A weirdly welcoming wasteland

I generally find the communities in most online games off-putting and toxic. I enjoy the gameplay in Overwatch, for example, but a whole buffet of bad actors makes it a poor experience for me a lot of the time.

That’s not the case with Fallout 76. It’s a phenomenon I also observed with No Man’s Sky’s online community: Games that had disastrous launches that drove away the enthusiastic core gamer crowd early on end up having the best communities.

With Fallout 76, the first few weeks were a storm of negativity like no other. But once the folks who were unimpressed calmed down and moved on, the smaller cadre of people who actually liked the game formed a strong bond. The community was small enough that bad behavior could have social consequences, and it turned out that the kinds of people who stick with a game like Fallout 76 tend to be patient and gracious. Who knew?

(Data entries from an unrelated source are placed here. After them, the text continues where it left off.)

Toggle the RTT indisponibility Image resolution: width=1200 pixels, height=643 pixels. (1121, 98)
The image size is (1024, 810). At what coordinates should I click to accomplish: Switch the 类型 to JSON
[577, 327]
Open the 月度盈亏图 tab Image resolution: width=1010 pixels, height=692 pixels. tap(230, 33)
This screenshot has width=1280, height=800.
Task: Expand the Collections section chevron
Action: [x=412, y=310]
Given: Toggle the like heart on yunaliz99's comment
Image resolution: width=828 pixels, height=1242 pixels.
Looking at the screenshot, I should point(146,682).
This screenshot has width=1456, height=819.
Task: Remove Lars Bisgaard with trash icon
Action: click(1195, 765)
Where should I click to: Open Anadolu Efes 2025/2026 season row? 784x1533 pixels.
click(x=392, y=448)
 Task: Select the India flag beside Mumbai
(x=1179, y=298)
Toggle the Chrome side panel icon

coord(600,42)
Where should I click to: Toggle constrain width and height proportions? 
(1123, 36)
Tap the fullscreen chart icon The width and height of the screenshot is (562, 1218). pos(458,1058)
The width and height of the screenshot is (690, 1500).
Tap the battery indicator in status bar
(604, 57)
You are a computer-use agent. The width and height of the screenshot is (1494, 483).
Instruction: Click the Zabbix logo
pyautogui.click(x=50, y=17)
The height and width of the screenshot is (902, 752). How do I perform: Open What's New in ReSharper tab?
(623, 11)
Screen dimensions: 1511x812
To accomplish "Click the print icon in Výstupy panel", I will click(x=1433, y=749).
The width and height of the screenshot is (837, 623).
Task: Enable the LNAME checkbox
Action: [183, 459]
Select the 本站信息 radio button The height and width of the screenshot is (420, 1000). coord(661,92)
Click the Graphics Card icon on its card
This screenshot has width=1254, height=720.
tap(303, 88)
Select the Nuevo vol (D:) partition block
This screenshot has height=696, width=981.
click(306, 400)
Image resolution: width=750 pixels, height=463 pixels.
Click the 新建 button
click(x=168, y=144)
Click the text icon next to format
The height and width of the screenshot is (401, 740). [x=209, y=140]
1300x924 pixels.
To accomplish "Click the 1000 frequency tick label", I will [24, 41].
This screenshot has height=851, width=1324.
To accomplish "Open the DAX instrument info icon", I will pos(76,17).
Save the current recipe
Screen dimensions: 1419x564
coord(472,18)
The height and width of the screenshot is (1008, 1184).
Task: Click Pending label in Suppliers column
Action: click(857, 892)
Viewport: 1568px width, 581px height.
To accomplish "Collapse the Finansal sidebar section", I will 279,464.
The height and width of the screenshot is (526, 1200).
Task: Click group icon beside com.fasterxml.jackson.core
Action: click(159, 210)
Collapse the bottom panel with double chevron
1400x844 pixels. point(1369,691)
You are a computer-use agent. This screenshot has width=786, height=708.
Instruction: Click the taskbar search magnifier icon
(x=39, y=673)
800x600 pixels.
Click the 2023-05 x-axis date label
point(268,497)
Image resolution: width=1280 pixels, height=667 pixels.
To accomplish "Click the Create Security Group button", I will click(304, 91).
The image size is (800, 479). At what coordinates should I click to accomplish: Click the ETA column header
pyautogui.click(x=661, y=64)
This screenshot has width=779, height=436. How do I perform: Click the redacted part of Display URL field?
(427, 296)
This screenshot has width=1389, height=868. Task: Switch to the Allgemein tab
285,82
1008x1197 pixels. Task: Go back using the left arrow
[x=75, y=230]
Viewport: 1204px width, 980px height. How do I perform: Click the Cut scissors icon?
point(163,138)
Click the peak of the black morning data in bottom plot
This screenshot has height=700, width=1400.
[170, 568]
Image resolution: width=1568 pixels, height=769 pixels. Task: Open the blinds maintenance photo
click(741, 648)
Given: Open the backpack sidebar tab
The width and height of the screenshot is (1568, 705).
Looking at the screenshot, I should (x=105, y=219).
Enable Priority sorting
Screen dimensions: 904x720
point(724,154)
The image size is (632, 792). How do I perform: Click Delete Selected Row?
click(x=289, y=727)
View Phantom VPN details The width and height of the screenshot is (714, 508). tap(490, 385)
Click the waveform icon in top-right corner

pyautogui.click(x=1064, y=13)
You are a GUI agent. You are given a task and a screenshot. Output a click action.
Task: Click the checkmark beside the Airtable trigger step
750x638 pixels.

These donation boxes give experienced players a chance to give back.
Enlarge / These donation boxes give experienced players a chance to give back.

Samuel Axon

For example, there has long been a tradition of experienced players dropping valuable healing items and ammunition by the game’s starting area for newbies to grab. Fallout 76 has strong survival elements, especially at the start, so those gifts make a big difference. This gifting became so common that Bethesda formalized it with a donation box in that starter area. In fact, there are donation boxes scattered all around the game’s map now, and they almost always have stuff in them.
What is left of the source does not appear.